Question

A particle is projected with a certain velocity at an angle $\alpha$ above the horizontal from the foot of an inclined plane of inclination 30°. If the particle strikes the plane normally then $\alpha$ is equal to:

• A. $30^{\circ}+tan^{-1} \left(\frac{\sqrt{3}}{2}\right)$
• B. $45^{\circ}$
• C. $60^{\circ}$
• D. $30^{\circ} +tan^{-1} \left(2\sqrt{3}\right)$

Answer 1

Answer: (A)

$t_{AB} =$ time of flight of projectile
$=\frac{2u \,sin\left(\alpha-30^{\circ}\right)}{g\, cos\, 30^{\circ}}$
Now component of velocity along the plane becomes zero at point B.

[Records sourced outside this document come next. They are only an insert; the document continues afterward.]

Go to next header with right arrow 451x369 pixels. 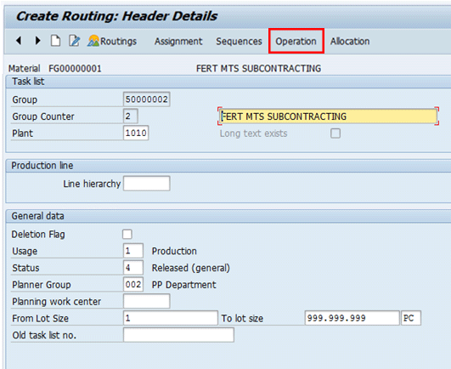(x=37, y=41)
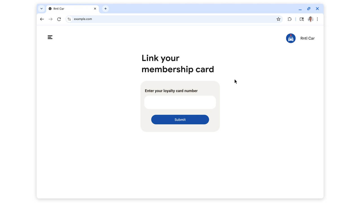Open a new tab with plus button
The height and width of the screenshot is (203, 361).
point(105,9)
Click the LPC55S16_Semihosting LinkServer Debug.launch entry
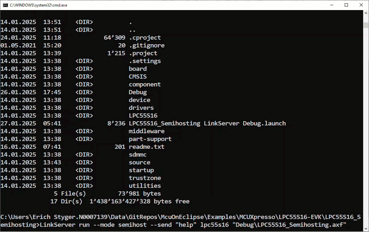This screenshot has width=369, height=232. [207, 123]
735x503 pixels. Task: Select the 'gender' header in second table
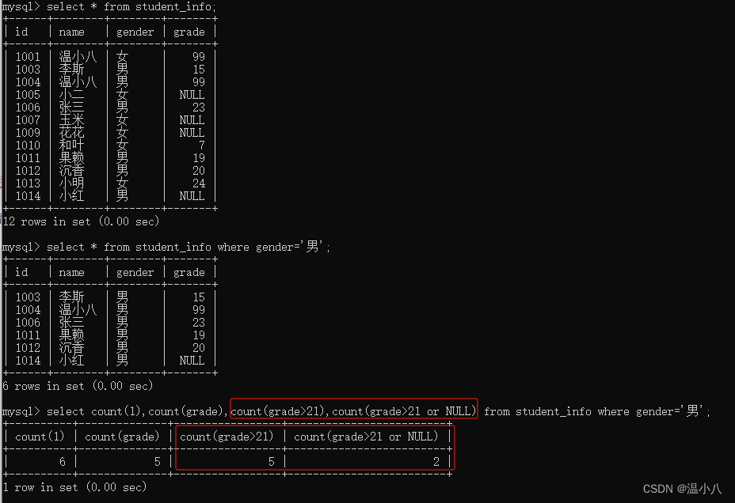(x=135, y=272)
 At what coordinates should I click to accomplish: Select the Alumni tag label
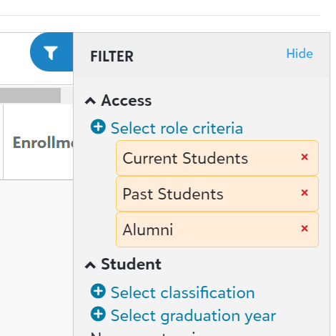[148, 229]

$\theta =u cos\left(\alpha-30^{\circ}\right)-g \,sin\, 30^{\circ} \times T$
or $u \,\cos \left(\alpha-30^{\circ}\right) $
$=g \,sin\, 30^{\circ} \times \frac{2u \,sin \left(\alpha-30^{\circ}\right)}{g \,cos \,30^{\circ}}$
or $tan\left(\alpha-30^{\circ}\right)=\frac{cot \,30^{\circ}}{2} =\frac{\sqrt{3}}{2} $
$\alpha=30^{\circ} +tan^{-1}\left(\frac{\sqrt{3}}{2}\right)$